Et cette blessure va rester ouverte. De la jeune fille timide, à l'éducation catholique, mordue de lecture qu'elle était à la maman de deux enfants, divorcée, installée dans le Gard depuis 29 ans, qu'elle est devenue. Elle s'est rendue il y a plusieurs années à la gendarmerie de Pont-Saint-Esprit mais elle ne pourra pas engager de poursuite, les faits étant trop anciens.

Elle s'est tournée également vers une association d'aide aux victimes. Au contact des psychologues, elle apprend à comprendre "ses réactions, à mettre des mots [...] mais pas de retrouver une connexion avec mon corps de façon légitime, oralisée, ni d'avoir une sexualité épanouie, débarrassée des entraves crées par les agressions".

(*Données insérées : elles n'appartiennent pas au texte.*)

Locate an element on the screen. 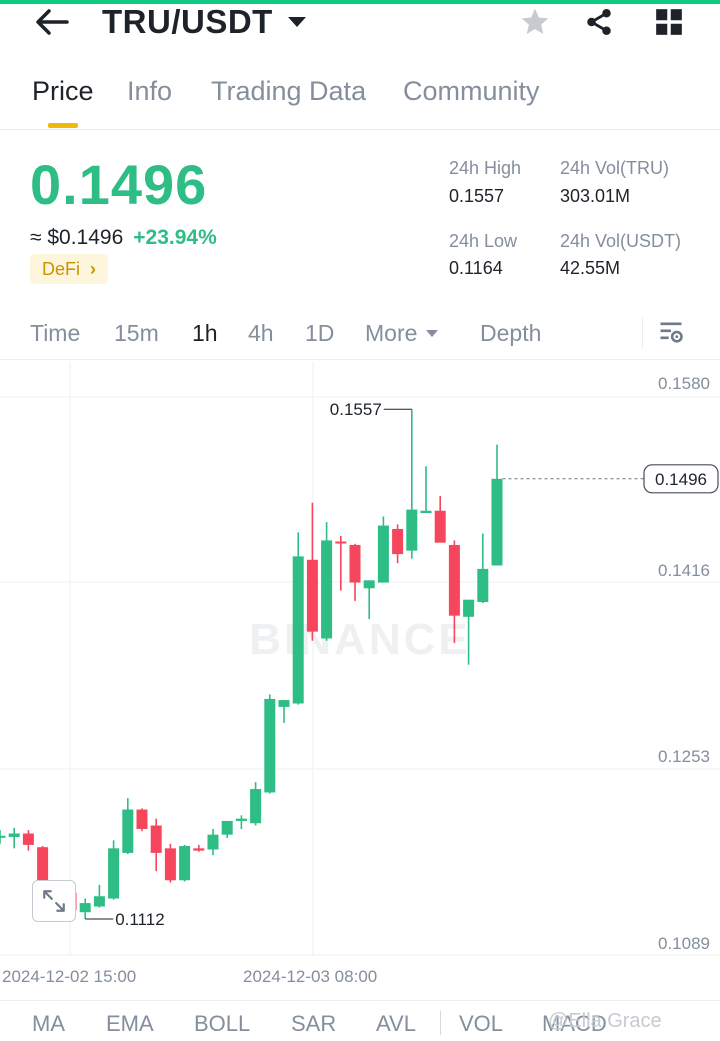  price-axis-label: 0.1416 is located at coordinates (684, 570).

C'est après son accompagnement sexuel de neuf mois avec Alex qu'elle y parvient. Dès le début de la "thérapie", Pascale Causier avait l'idée d'écrire un livre. Comme une étape fondamentale vers la guérison. Elle a accumulé pas moins de 700 pages de notes et plusieurs heures d'enregistrement pendant son accompagnement. Tous ces éléments, elle les a relatés après chaque rencontre avec Alex.

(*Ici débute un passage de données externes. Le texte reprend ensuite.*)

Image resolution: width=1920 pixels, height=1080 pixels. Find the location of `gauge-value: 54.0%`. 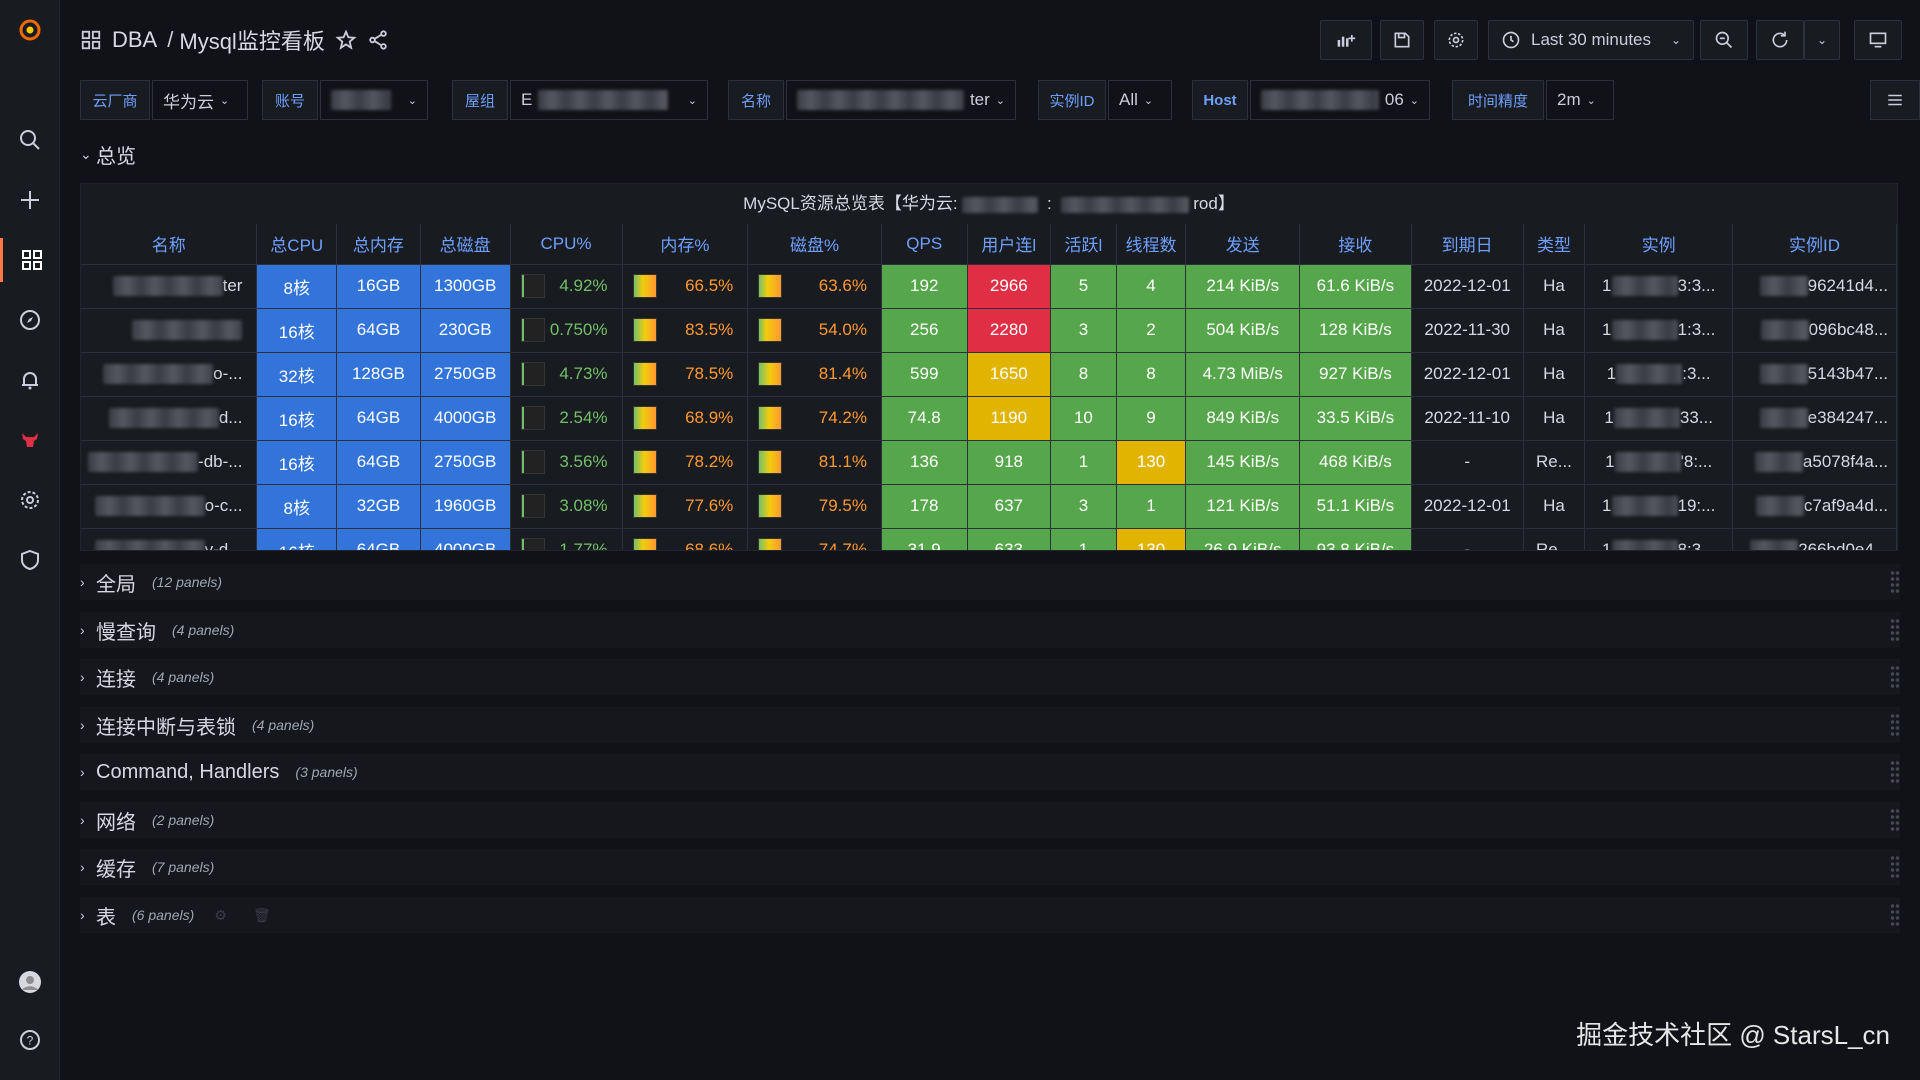

gauge-value: 54.0% is located at coordinates (842, 330).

Ce qui donnera son ouvrage de 224 pages, où elle se met à nu et relate chronologiquement son expérience. "Je voulais être transparente, pas vendre du rêve", affirme l'auteure. On est presque décontenancé face à cette immersion dans l'intimité la plus profonde. Souvent sulfureuse. Chaque page lève un tabou. On découvre une femme, au chômage à ce moment-là, la cinquantaine, qui paye pour avoir une sexualité avec un homme.

Un corps qui reprend vie

"Pas exhibitionniste pour un sou" pourtant, Pascale Causier parle des deux viols qu'elle a subis, des pratiques sexuelles, des massages tantriques expérimentés avec Alex... Mais surtout de ce qu'elle ressent. De son corps qui semble reprendre vie. De son corps qui a envie de donner et de recevoir: "Qu'est-ce que j'ai pu verser comme salves de larmes... On dit que la peau est le siège de nos mémoires."

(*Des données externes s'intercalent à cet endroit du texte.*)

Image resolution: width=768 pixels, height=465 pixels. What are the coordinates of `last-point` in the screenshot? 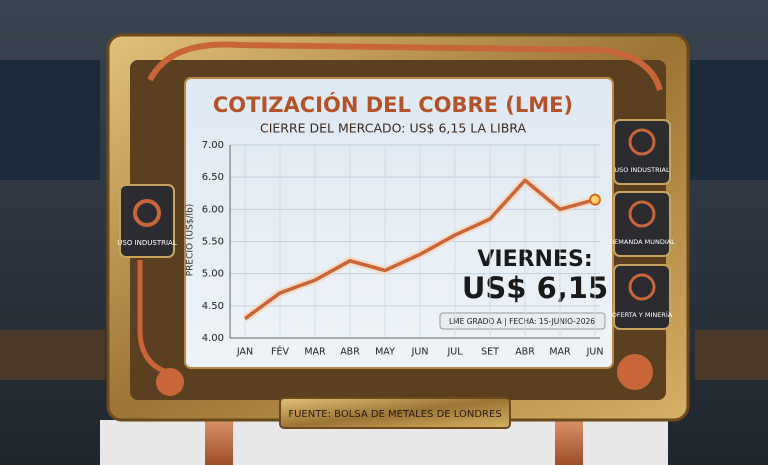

L'auteure sait que cette expérience n'est pas parfaite. Elle la perçoit plutôt comme une co-expérimentation dont elle s'est rendue cobaye et qu'on pourrait petit à petit ajuster. Comme de la matière au débat sur l'accompagnement sexuel en France. Parce qu'elle le rappelle "la sexualité est quelque chose de magnifique" auquel tout le monde a droit. Et si l'accompagnement sexuel doit exister légalement "il lui faut un cadre, les bonnes intentions ne suffisent pas", assure Pascale Causier. Elle a même envoyé un exemplaire de son livre à la Première dame, Brigitte Macron. "Mais je n'ai pas eu de retour pour l'instant", dit-elle en riant. Plusieurs producteurs de cinéma seraient intéressés pour adapter son livre en film.

Presqu'un an après, Pascale Causier est devenue "plus complète", dit "non avec plus de facilité", et se réjouit d'une "sexualité, non plus atrophiée, mais légitime". La Bagnolaise travaille depuis une vingtaine d'années dans l'insertion professionnelle mais s'est formée pour ouvrir son cabinet de psycho-praticienne à Orange et proposer une méthode de mouvements oculaires pour soulager les souffrances des patients victimes de traumatismes ou troubles anxieux. "Il y a trois façons de réagir à un trauma : soit on se fige, soit on part en courant, soit on se bat. Et on ne choisit pas comment on réagit", relate Pascale Causier, qui veut l'expliquer aux personnes pour les "déculpabiliser" et mieux "les traiter". Et ainsi avancer...

Marie Meunier

"J'ai suivi un accompagnement sexuel et cela devrait être un droit pour tous", de Pascale Causier, éditions Dunod, 224 pages, 17,90 €.